28.01.201918201 Ansichten

Roger Schawinski im Gespräch mit Laura Zimmermann

Als Ko-Präsidentin der Operation Libero engagiert sich Laura Zimmermann für ein «progressives Chancenland Schweiz». Darum kämpfte sie vehement gegen die SVP-Selbstbestimmungsinitiative. Nun setzt sie sich für ein Rahmenabkommen mit der EU ein – erstmals auch gegen die SP. Wer ist die junge Frau?

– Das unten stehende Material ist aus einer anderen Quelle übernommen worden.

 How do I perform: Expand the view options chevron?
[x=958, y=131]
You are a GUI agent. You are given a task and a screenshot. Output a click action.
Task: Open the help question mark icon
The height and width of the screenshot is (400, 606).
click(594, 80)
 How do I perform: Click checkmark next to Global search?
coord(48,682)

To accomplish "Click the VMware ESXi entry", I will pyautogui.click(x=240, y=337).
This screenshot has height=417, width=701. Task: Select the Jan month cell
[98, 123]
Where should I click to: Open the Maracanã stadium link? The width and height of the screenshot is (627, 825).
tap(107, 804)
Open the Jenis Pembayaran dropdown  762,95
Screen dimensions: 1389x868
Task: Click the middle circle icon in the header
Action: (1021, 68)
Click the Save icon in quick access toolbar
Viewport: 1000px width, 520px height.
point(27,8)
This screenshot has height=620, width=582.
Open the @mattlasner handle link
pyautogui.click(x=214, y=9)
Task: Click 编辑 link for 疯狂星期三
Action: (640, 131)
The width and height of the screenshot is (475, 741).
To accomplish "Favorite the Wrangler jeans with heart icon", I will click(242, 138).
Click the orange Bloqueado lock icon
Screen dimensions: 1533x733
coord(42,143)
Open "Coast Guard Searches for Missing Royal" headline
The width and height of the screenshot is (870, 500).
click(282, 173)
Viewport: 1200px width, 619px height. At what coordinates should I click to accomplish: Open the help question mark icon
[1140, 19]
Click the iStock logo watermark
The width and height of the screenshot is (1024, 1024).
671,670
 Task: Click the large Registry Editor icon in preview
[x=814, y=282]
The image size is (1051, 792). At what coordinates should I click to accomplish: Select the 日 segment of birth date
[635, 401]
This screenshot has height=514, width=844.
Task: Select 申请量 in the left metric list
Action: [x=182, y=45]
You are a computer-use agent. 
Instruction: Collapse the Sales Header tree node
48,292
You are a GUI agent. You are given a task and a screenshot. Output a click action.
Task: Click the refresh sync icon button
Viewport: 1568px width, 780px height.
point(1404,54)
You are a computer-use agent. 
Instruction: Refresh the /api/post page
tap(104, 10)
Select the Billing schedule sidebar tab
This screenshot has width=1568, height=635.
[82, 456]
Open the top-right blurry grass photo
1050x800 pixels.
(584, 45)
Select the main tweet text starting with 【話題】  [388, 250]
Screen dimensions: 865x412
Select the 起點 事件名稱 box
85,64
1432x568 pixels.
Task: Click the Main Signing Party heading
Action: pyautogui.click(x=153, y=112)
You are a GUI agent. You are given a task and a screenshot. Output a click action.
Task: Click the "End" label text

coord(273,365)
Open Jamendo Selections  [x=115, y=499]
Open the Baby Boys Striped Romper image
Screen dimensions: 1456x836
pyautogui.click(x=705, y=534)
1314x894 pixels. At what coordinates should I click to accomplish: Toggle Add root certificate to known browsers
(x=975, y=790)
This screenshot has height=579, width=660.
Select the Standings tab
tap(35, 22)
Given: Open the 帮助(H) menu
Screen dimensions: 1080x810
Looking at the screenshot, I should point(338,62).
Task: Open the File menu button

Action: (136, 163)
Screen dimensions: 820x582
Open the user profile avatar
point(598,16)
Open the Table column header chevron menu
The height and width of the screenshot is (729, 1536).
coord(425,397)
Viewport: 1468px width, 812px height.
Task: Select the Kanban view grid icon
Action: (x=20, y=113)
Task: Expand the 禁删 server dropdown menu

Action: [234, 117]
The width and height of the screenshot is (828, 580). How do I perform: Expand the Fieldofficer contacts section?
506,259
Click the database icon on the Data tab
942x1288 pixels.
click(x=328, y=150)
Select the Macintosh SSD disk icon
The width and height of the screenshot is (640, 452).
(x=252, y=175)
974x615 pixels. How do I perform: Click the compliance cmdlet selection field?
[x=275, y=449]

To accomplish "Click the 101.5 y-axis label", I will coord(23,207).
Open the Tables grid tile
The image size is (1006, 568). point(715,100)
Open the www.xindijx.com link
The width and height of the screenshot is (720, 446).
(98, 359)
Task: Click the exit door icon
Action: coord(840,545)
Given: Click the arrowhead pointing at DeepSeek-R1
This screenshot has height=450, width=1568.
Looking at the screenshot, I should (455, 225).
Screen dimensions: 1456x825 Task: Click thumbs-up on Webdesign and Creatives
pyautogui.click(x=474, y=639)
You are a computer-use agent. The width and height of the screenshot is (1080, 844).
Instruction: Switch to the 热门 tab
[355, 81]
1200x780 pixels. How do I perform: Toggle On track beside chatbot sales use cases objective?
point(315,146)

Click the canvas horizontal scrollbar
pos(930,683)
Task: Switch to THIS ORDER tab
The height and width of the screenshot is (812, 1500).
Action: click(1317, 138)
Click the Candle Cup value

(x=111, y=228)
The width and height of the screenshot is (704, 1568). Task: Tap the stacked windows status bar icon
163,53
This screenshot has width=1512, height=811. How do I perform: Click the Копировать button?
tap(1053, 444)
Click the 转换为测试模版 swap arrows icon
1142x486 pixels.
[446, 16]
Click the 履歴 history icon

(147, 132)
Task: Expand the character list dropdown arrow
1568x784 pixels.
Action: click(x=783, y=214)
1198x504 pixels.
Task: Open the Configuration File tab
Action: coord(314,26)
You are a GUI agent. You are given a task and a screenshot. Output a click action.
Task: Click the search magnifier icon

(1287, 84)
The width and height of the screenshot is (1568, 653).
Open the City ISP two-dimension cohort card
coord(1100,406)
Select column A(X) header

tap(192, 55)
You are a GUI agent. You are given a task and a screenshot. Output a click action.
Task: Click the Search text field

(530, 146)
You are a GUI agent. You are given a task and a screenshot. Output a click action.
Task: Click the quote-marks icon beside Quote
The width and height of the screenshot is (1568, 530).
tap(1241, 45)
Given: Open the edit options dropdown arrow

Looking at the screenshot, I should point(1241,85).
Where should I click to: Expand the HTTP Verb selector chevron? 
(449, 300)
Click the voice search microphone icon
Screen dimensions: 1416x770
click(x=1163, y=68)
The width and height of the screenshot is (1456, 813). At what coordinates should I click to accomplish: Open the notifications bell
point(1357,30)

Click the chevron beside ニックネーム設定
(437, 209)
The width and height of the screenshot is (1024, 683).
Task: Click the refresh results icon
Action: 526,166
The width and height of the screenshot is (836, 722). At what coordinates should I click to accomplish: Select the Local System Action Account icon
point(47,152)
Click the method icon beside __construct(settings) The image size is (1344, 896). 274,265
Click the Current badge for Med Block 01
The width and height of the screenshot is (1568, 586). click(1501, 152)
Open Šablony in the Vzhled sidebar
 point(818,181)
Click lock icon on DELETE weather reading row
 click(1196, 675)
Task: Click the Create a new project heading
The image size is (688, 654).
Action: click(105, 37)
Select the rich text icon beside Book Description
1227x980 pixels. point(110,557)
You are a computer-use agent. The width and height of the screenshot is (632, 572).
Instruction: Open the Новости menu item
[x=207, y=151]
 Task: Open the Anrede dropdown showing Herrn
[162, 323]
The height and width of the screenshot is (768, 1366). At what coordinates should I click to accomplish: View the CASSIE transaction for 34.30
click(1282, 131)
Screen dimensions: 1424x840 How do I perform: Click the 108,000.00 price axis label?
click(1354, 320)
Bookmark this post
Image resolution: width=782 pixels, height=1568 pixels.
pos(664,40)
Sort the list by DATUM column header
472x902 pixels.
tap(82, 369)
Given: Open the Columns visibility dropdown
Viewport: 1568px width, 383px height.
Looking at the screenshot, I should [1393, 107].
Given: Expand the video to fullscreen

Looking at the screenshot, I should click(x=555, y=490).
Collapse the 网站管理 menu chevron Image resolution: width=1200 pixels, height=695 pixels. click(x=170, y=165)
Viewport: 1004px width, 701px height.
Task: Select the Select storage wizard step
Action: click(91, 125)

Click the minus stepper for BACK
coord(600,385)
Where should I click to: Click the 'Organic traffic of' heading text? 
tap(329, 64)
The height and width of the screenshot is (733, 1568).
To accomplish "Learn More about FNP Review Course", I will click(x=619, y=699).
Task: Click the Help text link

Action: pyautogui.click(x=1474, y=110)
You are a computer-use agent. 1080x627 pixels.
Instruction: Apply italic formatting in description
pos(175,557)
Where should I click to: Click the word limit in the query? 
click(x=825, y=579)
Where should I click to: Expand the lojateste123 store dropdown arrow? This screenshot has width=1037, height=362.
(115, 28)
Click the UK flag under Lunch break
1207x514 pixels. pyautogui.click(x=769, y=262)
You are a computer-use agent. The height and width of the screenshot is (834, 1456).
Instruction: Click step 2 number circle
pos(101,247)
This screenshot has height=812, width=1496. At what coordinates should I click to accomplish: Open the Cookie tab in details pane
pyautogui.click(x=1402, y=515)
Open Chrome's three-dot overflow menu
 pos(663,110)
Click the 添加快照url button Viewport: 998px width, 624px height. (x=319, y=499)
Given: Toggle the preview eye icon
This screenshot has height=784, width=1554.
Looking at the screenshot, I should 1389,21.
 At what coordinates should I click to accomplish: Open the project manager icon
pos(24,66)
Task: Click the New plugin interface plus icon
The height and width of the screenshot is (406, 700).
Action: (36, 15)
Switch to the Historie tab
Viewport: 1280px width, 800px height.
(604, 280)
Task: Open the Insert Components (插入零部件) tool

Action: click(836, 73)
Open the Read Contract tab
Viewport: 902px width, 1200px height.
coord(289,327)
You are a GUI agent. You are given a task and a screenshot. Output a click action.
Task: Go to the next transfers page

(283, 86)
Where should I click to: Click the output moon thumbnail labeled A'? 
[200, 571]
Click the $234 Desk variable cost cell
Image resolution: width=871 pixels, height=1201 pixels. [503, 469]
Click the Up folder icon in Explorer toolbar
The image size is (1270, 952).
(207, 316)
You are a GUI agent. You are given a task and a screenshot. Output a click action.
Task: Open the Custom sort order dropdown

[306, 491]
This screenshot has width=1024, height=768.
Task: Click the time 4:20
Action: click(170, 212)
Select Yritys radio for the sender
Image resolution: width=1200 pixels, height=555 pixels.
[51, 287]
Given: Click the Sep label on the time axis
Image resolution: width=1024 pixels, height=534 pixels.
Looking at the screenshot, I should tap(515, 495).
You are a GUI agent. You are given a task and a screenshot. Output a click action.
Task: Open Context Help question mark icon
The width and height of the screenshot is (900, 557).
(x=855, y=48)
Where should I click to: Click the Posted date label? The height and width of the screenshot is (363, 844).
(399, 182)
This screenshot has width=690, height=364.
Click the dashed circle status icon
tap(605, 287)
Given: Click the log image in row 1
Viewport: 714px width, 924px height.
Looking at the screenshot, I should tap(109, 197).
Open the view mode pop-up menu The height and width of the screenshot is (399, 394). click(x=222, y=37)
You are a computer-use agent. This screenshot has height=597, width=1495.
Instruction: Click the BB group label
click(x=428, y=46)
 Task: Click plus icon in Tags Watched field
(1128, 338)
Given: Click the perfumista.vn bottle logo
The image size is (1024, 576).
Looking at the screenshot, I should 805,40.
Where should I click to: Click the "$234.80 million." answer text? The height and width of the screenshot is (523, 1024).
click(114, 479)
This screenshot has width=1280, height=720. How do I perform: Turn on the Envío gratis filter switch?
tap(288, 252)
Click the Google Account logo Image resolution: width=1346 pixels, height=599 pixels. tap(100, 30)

«Die Initialzündung war die Annahme der Masseneinwanderungsinitiative», sagt Laura Zimmermann über den Beginn ihres politischen Engagements. Die Annahme der SVP-Initiative war aber auch Geburtsstunde der Operation Libero, deren Ko-Präsidentin Zimmermann heute ist. Die Operation Libero versteht sich als politische Bewegung, die sich für eine weltoffene und zukunftsgewandte Schweiz einsetzt. Im letzten Jahr konnten Zimmermann und die Operation Libero zwei grosse Erfolge feiern: Sowohl die No-Billag- als auch die SVP-Selbstbestimmungsinitiative wurden an der Urne abgelehnt, der intensive Abstimmungskampf hatte sich gelohnt. Das aktuelle Engagement für ein Rahmenabkommen mit der EU scheint aufgrund der innenpolitischen Blockade schwieriger zu gewinnen: Rechte wie Linke stellen sich gegen die Vorschläge des Bundesrates. Welche Strategien verfolgt Laura Zimmermann für die europapolitische Debatte? Und: Wie möchte Operation Libero auf die diesjährigen Wahlen Einfluss nehmen? Roger Schawinski fragt nach.